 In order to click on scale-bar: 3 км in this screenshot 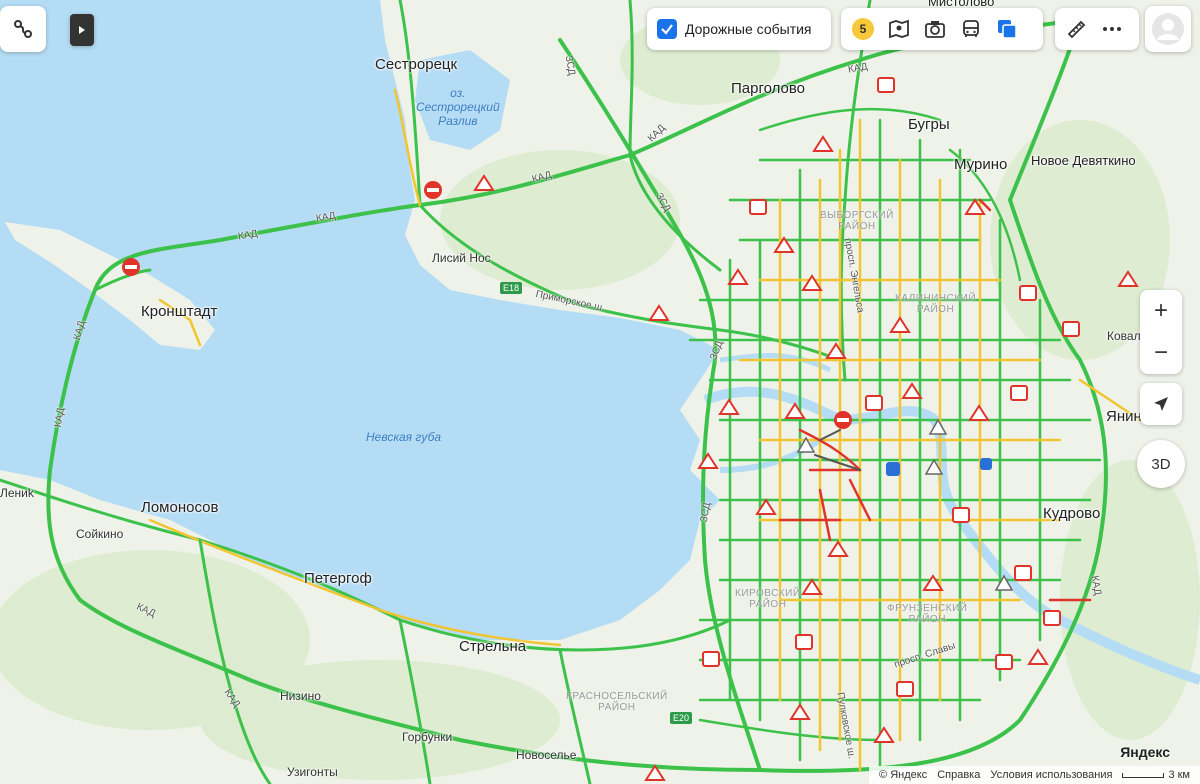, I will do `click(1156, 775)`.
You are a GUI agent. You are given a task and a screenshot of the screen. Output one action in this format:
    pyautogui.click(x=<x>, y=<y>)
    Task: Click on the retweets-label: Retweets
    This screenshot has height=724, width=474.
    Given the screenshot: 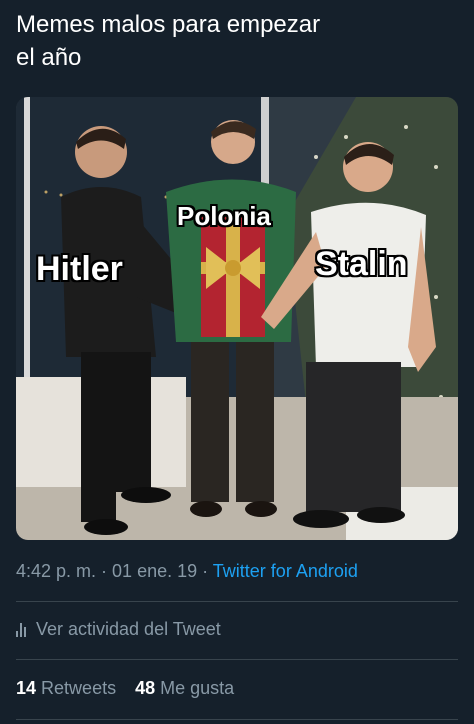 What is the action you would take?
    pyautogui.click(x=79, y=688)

—————

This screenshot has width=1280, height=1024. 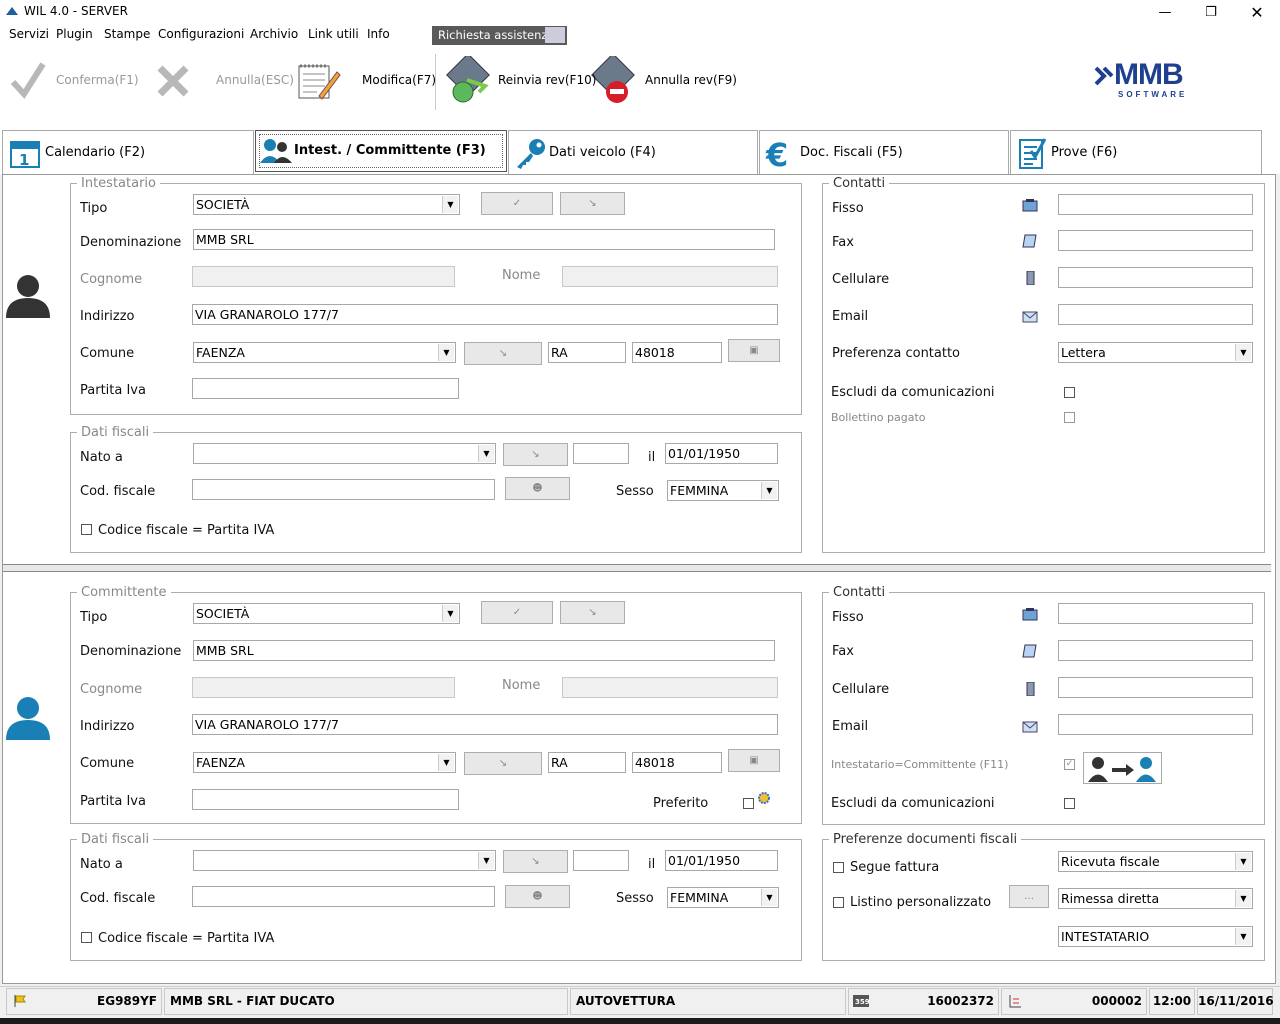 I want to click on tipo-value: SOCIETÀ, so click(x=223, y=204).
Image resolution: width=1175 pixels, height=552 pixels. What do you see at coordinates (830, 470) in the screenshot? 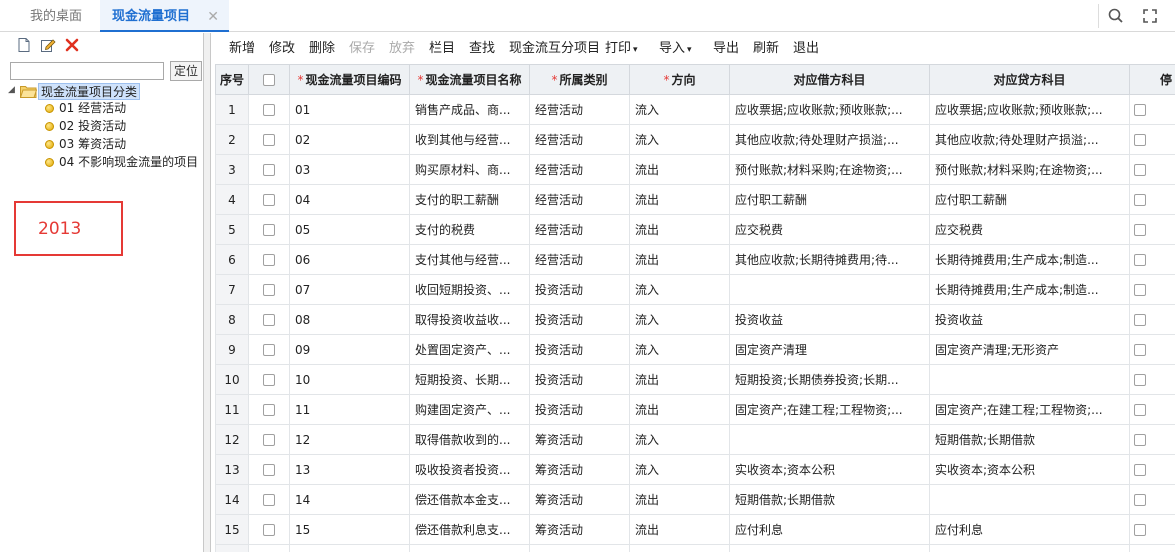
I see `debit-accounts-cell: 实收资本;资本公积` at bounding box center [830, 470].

—————

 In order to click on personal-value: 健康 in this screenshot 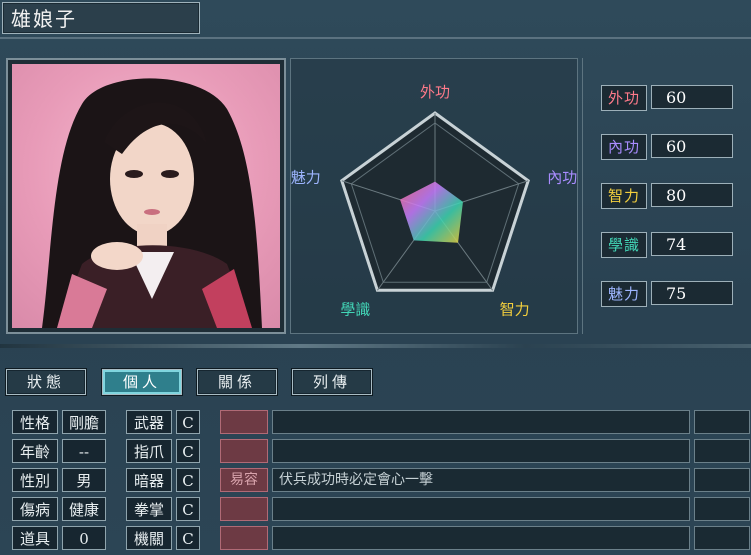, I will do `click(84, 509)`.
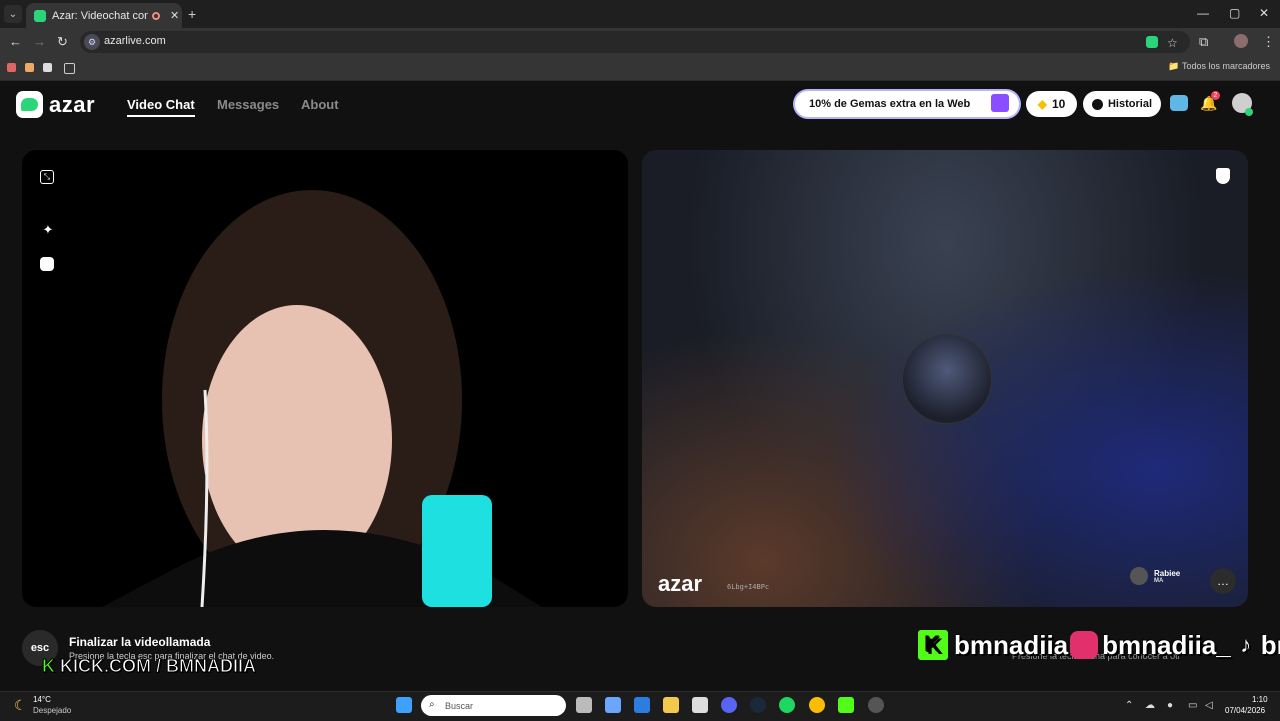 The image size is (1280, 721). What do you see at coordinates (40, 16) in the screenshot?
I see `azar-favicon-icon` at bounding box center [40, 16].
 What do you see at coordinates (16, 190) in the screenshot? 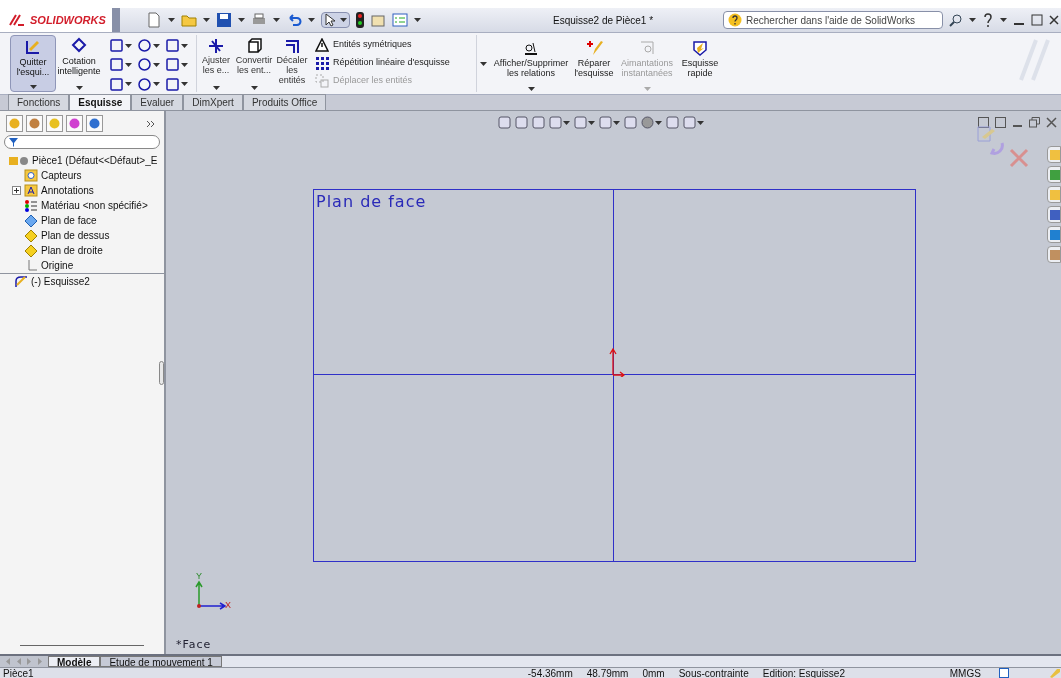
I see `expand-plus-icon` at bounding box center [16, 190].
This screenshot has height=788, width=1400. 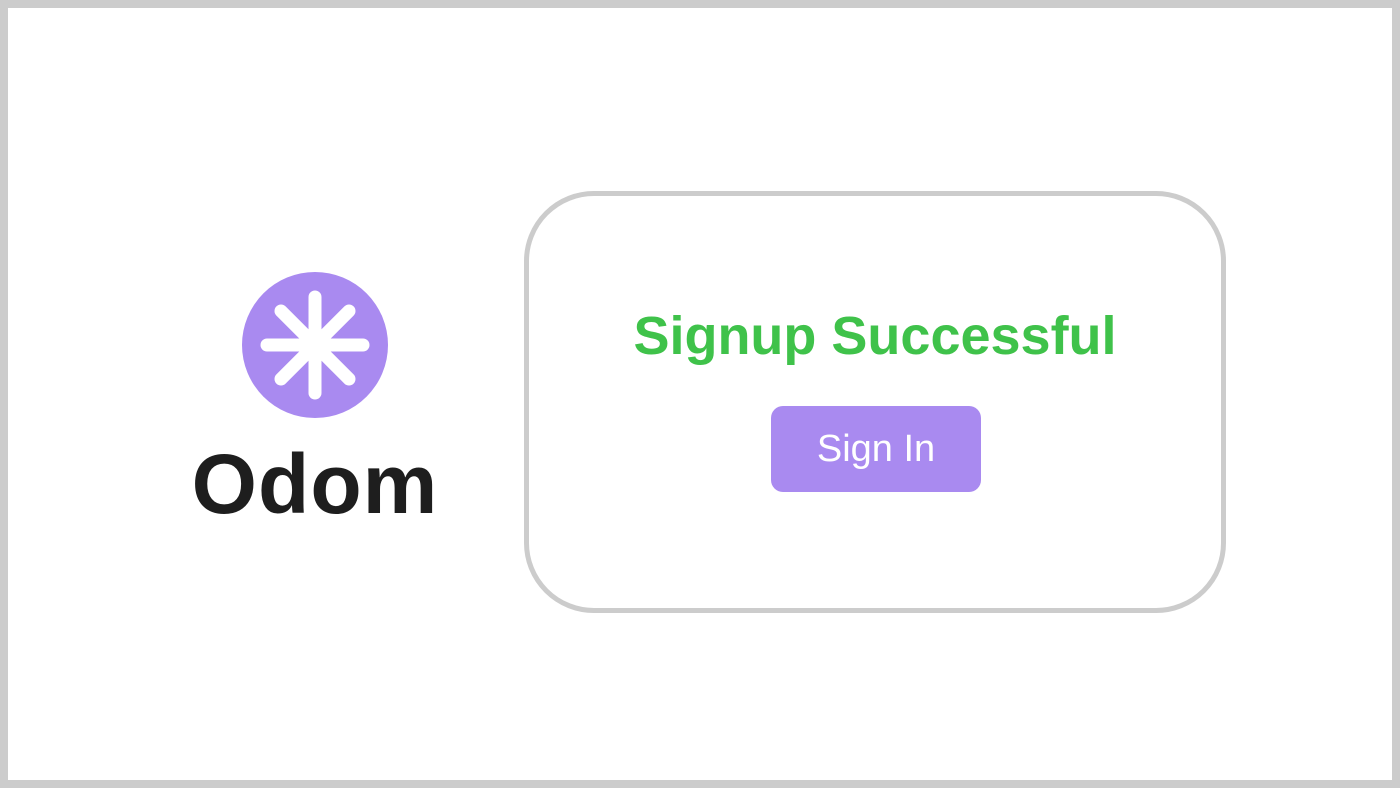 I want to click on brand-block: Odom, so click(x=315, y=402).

—————

== Assignment ==
Reproduce word for word the lines of the material above, starting at the line that contains "You are a GUI" and ending at the line that contains "This screenshot has height=724, width=474.". Give only those lines.

== Output of the task ==
You are a GUI agent. You are given a task and a screenshot of the screen. Output one action in this format:
    pyautogui.click(x=<x>, y=<y>)
    Task: Click on the retweets-label: Retweets
    This screenshot has height=724, width=474.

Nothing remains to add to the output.